The animated version has that freedom because the twist needs to be revealed as an end-of-episode cliffhanger, so the whole episode needed to happen first and it left room for characterisation.
The reshuffling of events works so damn well. Changing Mark and Nolan's fight from the inciting incident of the story to the end of the first act wouldn't have felt as satisfying in the show.
I don't hate the comic's structure because it works for what it is but the changing medium and the way we consume shows compared to comics meant that they had to change events. I'm just glad that it worked out.
3:47 "This dude TRAINs Mark really hard-" PLS 😭
Me after watching Red Rush's introduction: LOL this guy is already my favorite character
Minutes later: oh shit
5:23 "To the comic's credit, the Omni-Man who slaughters them instantly feels more powerful."
I actually *love* that the show's Omni-Man gets the shit kicked out of him and nearly dies. It raised the stakes of the spectacle, 'cause, hell, he might not win with all of the abuse he was taking. War Woman nearly bashed his skull in with her mace, and when Immortal comes back, he seems to be putting up a decent enough fight. If anything, Omni-Man gets some excellent *limiting* in his fight against the Guardians, which is exactly what Superman and all of his many parody characters so desperately need. It is much harder to write Superman with the cumulative history he has behind him, because it makes him [INVINCIBLE] ( _blood splatter_ ), but Omni-Man gets a pretty clear limit on his power that contextualizes the other characters that fight him for the rest of the show. And, comparing that to Mark later on in his fight against Omni-Man, it demonstrates that Mark has a *lot* of growing up and powering-up to do before he's on Omni-Man's level. It's fucking GREAT.
You don’t need “with him” in that sentence “take her” implies it already...
Love the video !!!!
Lol, I was gonna say the same thing.
The train jokes hit almost as hard as invincible face
The difference between the comic and the show is: The comic burned down a house it didn't build up.
So always remember: "You can't burn down a house that doesn't exist".
False. Did you read it all or just comment based on the video? The comics built a huge ass house, it just wasn't built in a "season" like the show. I have read it all multiple times. Both have their shining moments and differences worth having. I prefer what the show is doing for the tv format. The comics got it right for that format.
@@vaderguitarplayer I am reading the comics, and I’ve gone past at least chapter 13 and IMO it really felt rather rushed, this could also be because I’m generally reading manga where they take their time a bit more but that’s how i see it.

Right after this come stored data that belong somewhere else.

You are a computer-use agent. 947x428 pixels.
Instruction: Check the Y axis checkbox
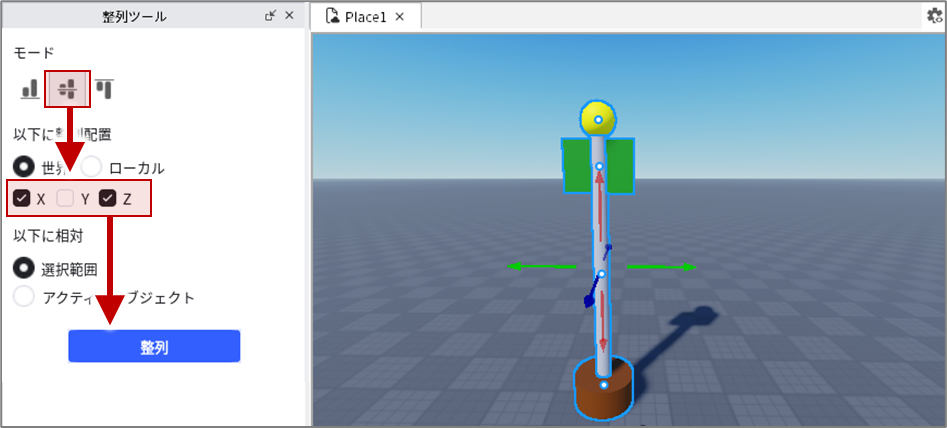point(65,198)
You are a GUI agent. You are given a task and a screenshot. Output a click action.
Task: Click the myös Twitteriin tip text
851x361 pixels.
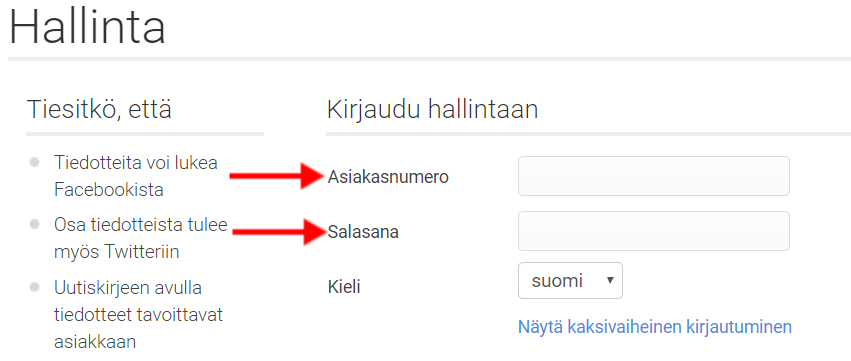pos(117,252)
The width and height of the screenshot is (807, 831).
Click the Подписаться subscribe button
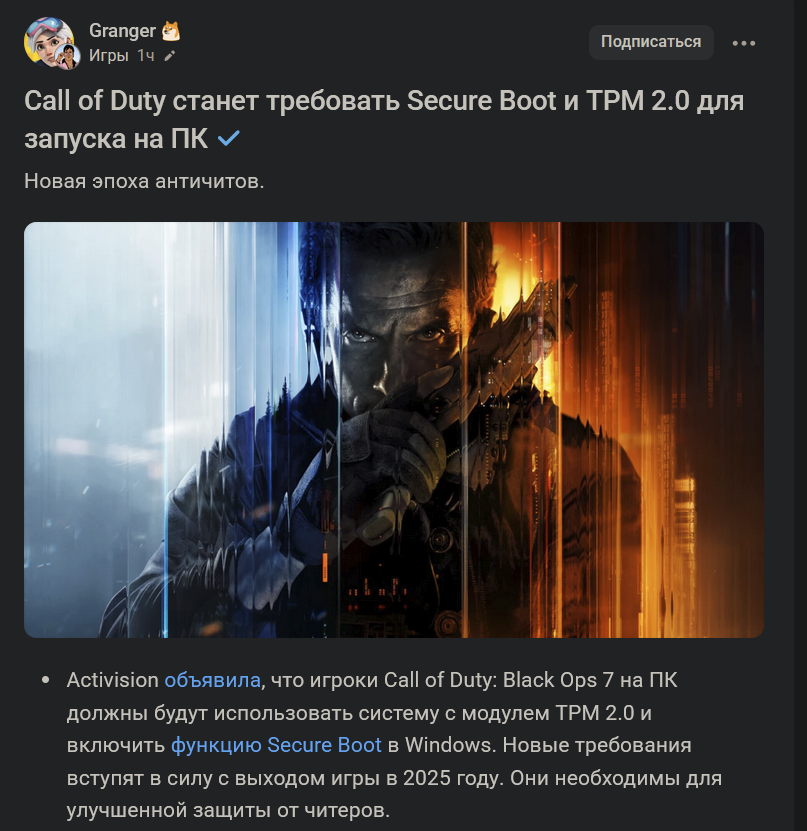pos(651,42)
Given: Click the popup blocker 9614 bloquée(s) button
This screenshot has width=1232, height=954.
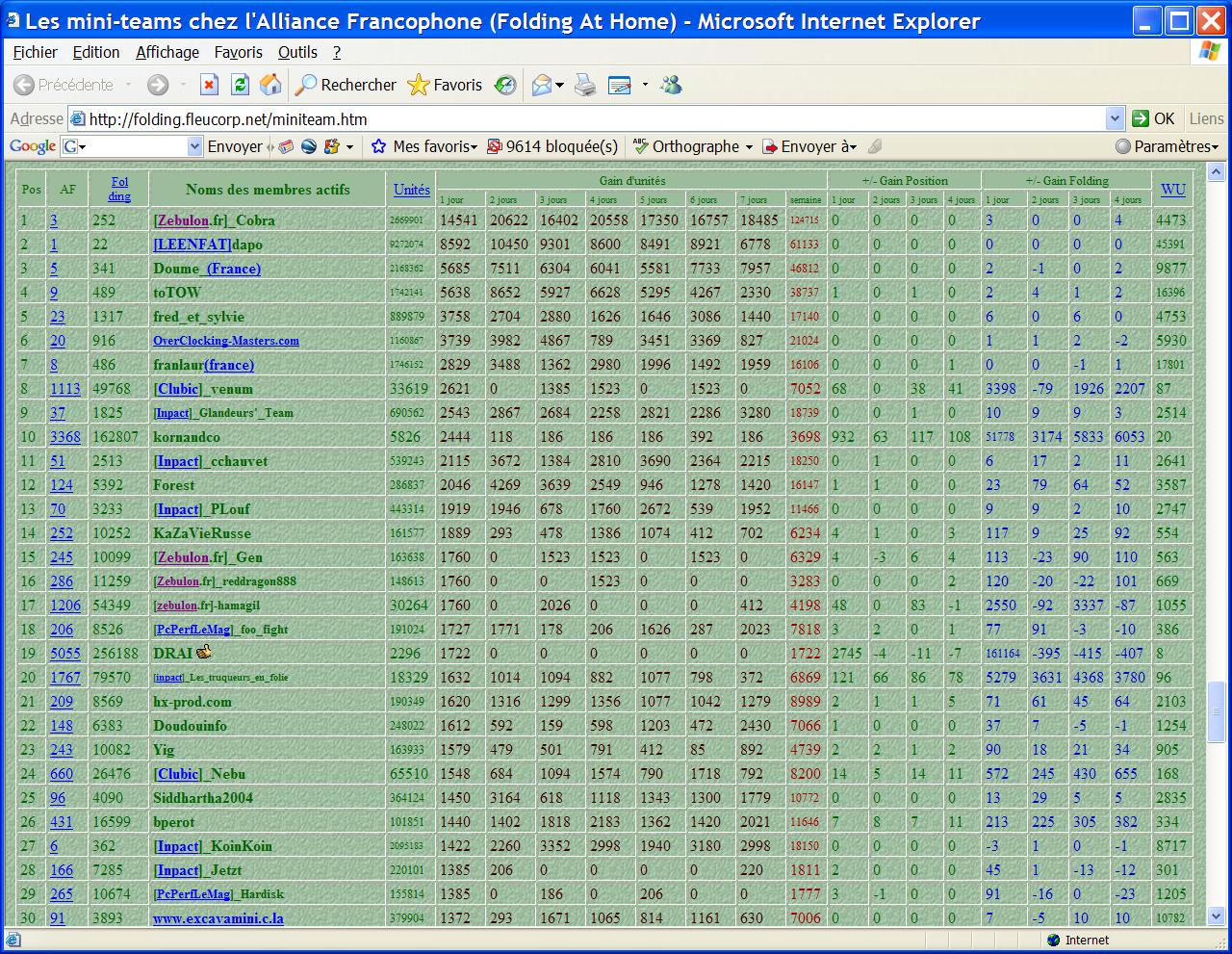Looking at the screenshot, I should pos(552,146).
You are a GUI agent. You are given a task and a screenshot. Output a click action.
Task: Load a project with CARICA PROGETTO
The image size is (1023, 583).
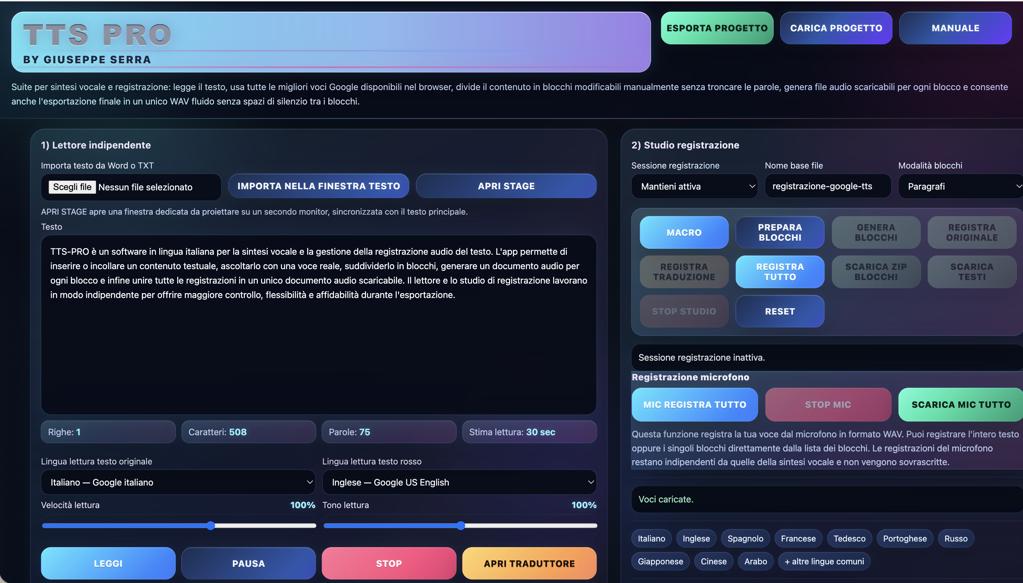836,28
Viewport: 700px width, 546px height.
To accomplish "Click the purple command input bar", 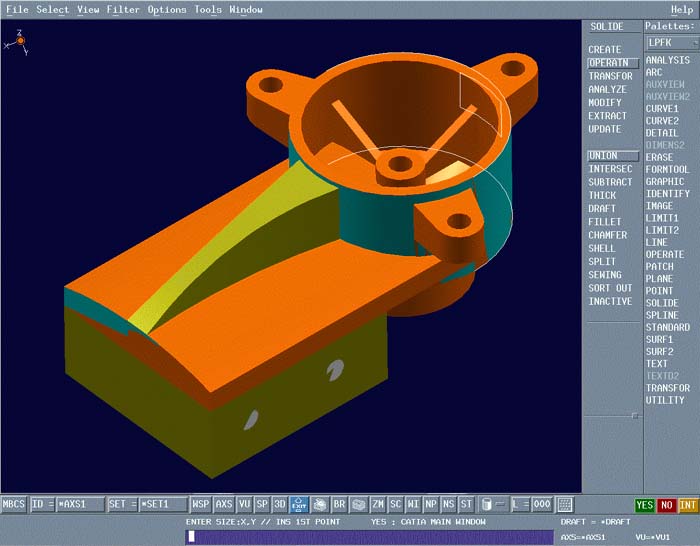I will coord(369,537).
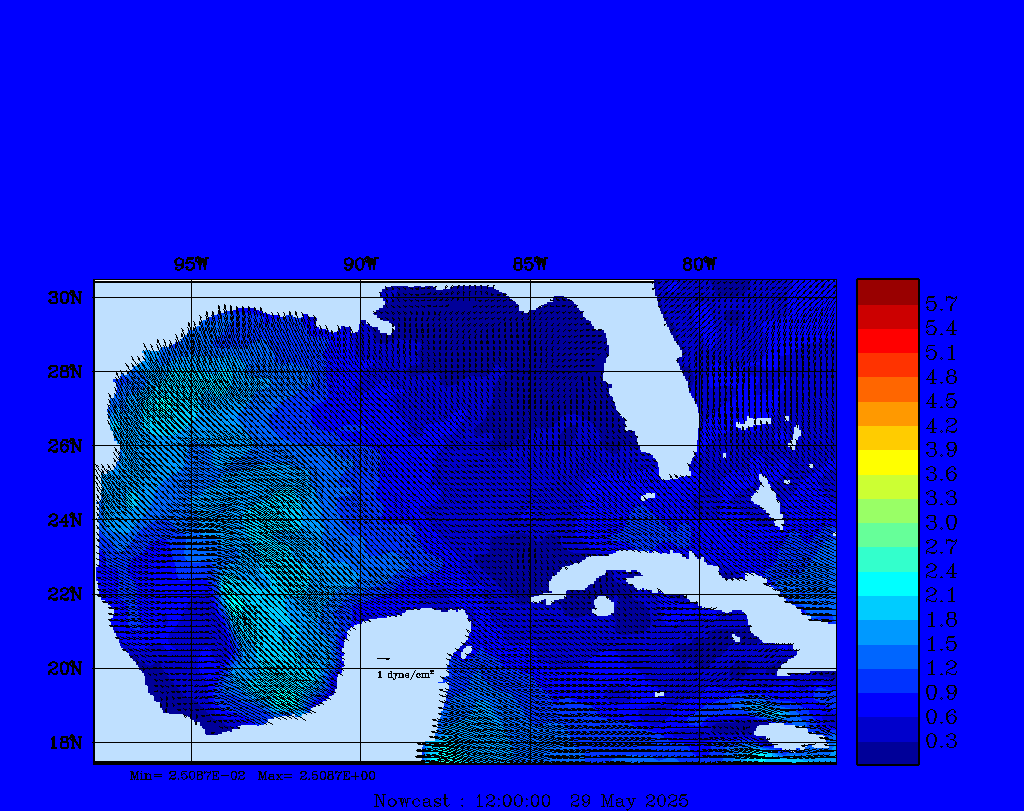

@@sirapple2406, this is because you are comparing the two. The show decided to slow down and focus on things the comics didn't. The comics get to where it needs to be focussing on other things. Chapter 13 is not enough to guage it by. That is only enough to compare where the story is with the show, and of course the show jammed more in there to show relationships and other important factors the comics get to. In the comics there is a long period where mark gets used to his powers. Once he gets a little comfortable the story picks up more like the show.
@@vaderguitarplayer what you said about showing off the relationships is exactly what I was talking about, when I was reading the comic it felt like a lot of things were left up in the air, whereas the show really showed me the relationships between the characters.
It added more punch to the big fight and mystery with Omni man.
To use my previous statement: the house the comic built felt much less stable than the one the show built.
@@sirapple2406, less stable because you have not read that much. Lol
This girlfriend, forgot her name, is of no real importance in the comics aside from a bridge to get to Eve, where the relationship actually means something.
1:12 "God dammit JK Rowling" Shows a picture of Hajime Isayama
thank you, was wondering what the joke was there, but felt like a weenie for asking lol
Basically one and the same at this point
@@Kaloffee Because "haha Isayama bad"
@@dtrain8530 of course not. He still wrote an undeniably incredible piece of literature that will go down in history. But the comparisons to JK Rowling come from the significant changes he made to his story at the very end. Some people like it, others don’t. Nobody’s saying haha “Isayama bad”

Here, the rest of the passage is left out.